Dataset entries
Segment Open

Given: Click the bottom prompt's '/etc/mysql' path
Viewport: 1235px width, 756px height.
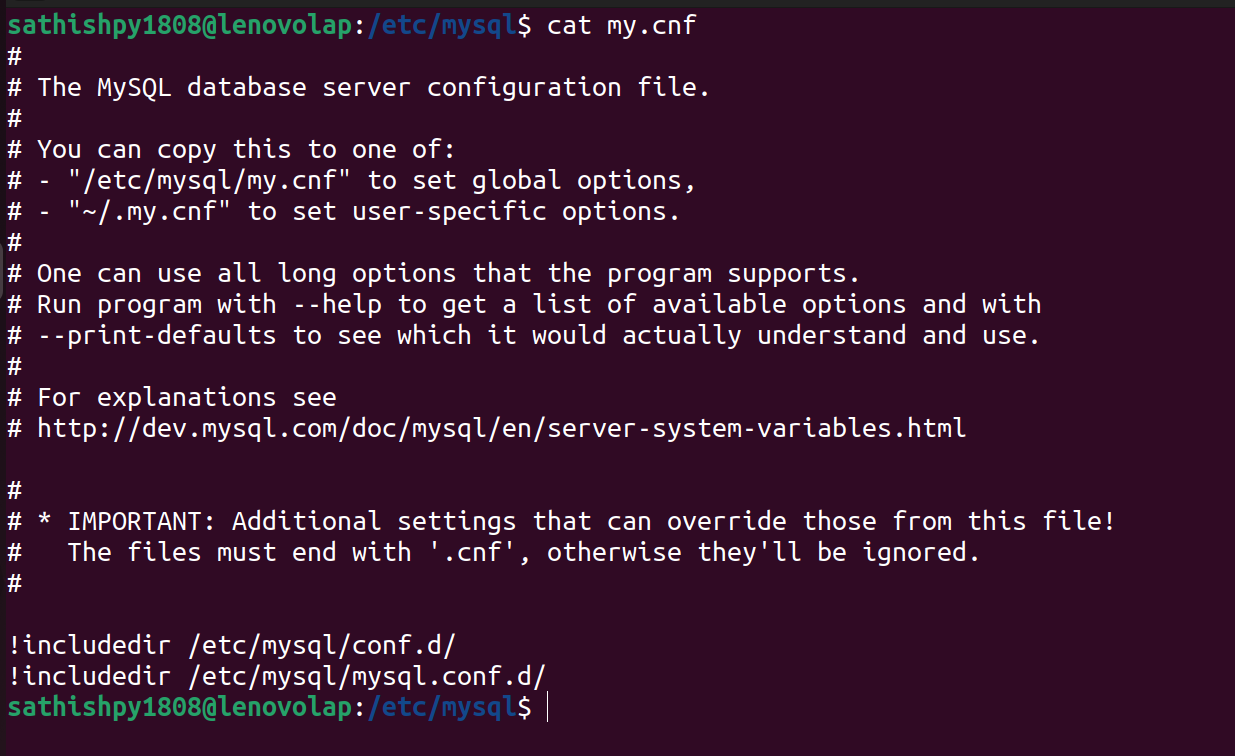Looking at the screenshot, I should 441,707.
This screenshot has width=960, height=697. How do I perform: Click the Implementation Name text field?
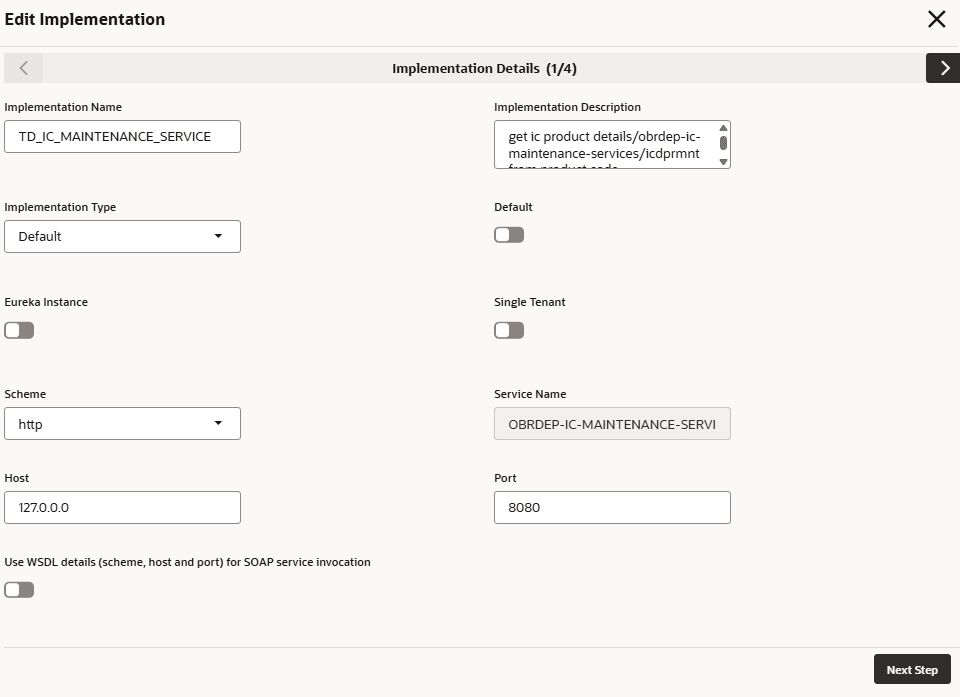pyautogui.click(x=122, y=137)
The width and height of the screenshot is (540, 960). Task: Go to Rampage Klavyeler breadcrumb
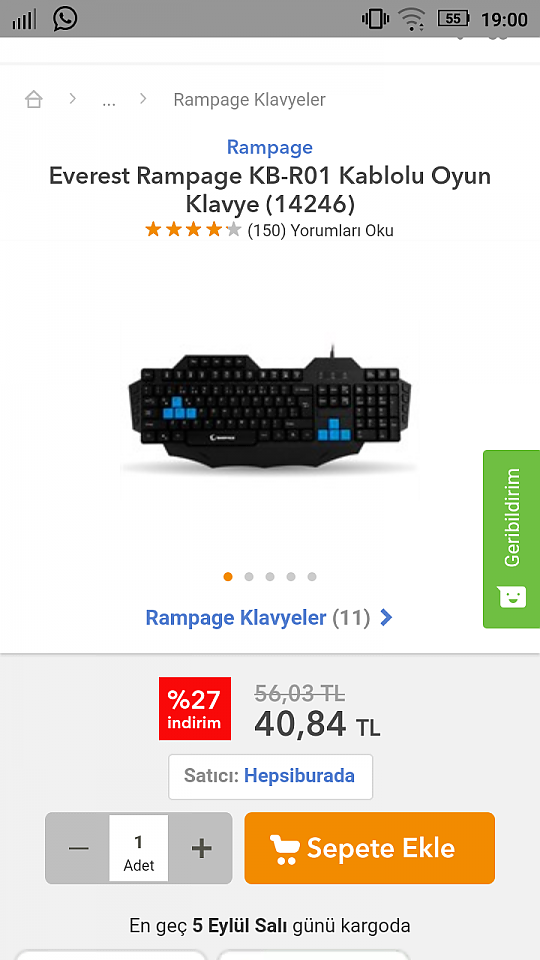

Segment Closed

Your answer must be the lines from the one containing "This screenshot has" through the last line of the records, both included, written out exactly and without pictures.

(Solution to the problem):
This screenshot has width=960, height=697. How do I perform: Click the Implementation Name text field?
pyautogui.click(x=122, y=137)
The width and height of the screenshot is (540, 960). Task: Go to Rampage Klavyeler breadcrumb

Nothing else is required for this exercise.